● **Materials provided**:
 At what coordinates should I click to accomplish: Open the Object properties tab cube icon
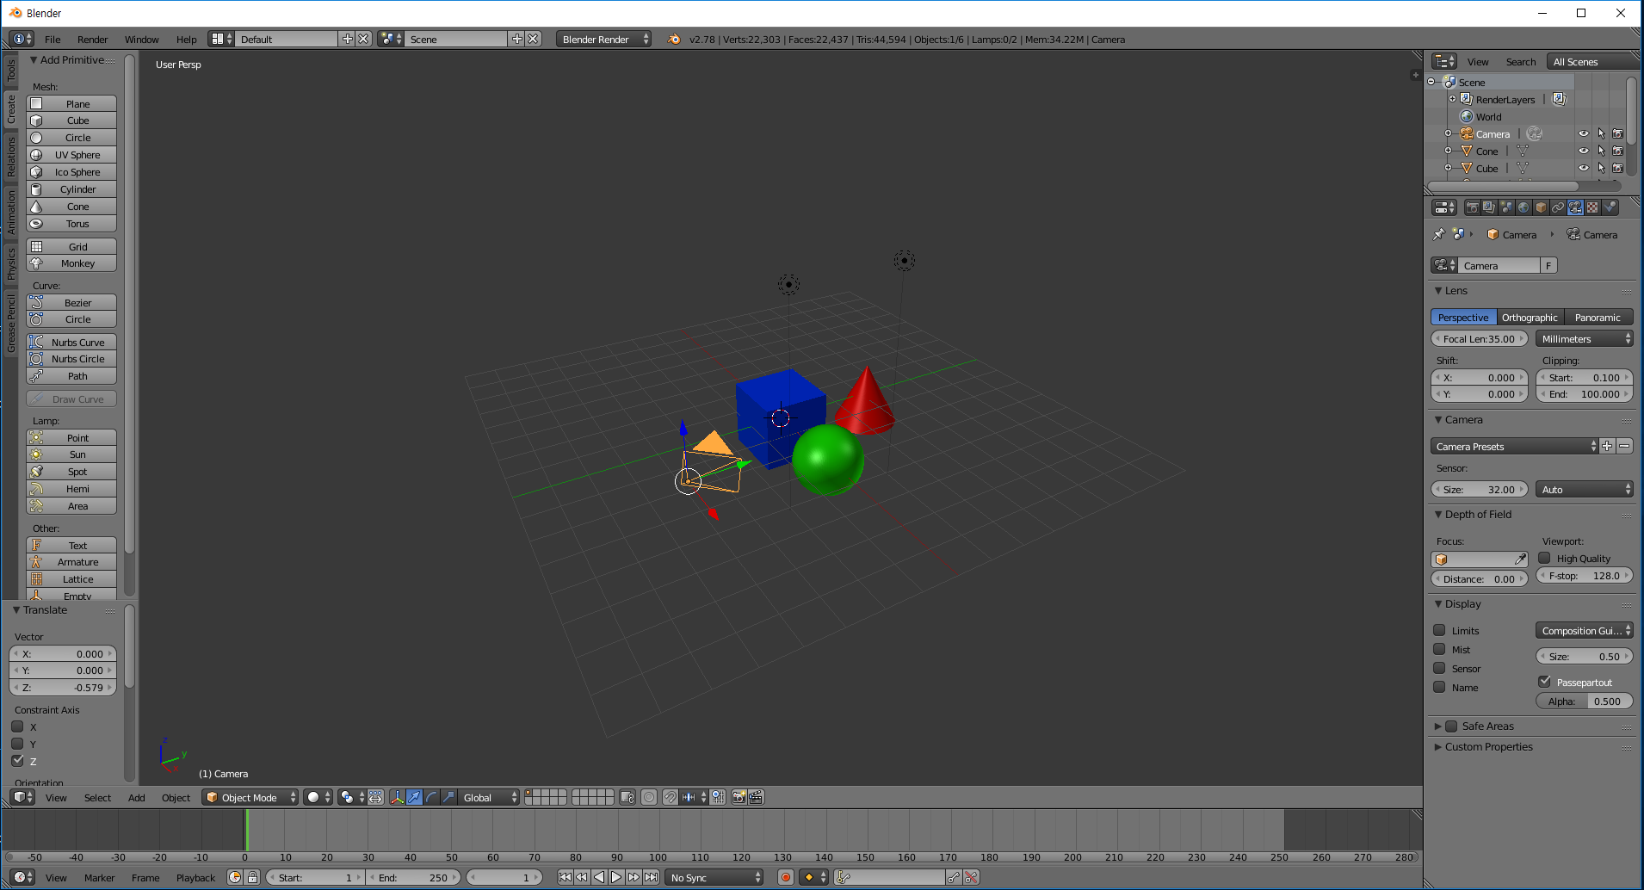(1541, 207)
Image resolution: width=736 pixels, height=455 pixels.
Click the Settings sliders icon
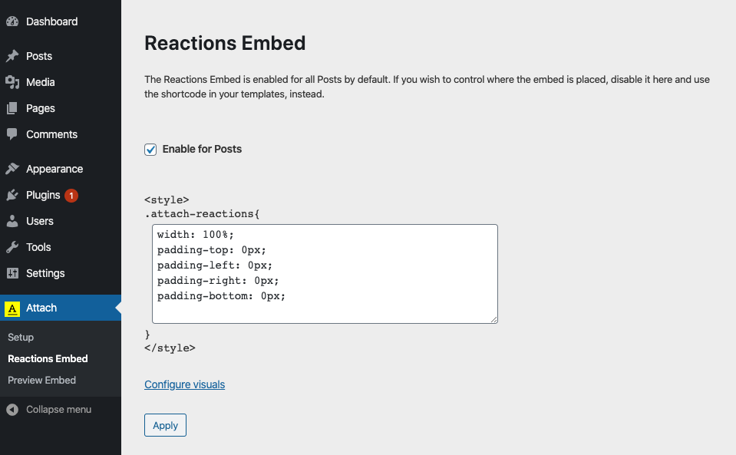click(x=12, y=273)
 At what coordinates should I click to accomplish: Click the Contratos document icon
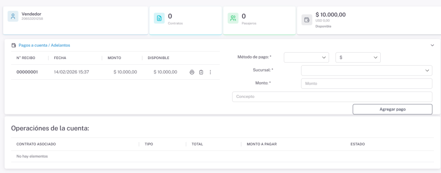(159, 18)

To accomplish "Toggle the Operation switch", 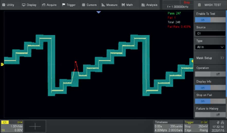I will pyautogui.click(x=210, y=74).
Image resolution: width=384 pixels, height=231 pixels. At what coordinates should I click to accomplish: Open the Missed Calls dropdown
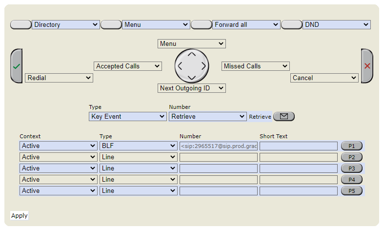(x=255, y=66)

● **Task details**: Quote the data from the line containing "Image resolution: width=384" through the end of the data, reproducing the text of each line and omitting the pictures.

● **Output below**:
Image resolution: width=384 pixels, height=231 pixels. At what coordinates should I click to accomplish: Open the Missed Calls dropdown
(x=255, y=66)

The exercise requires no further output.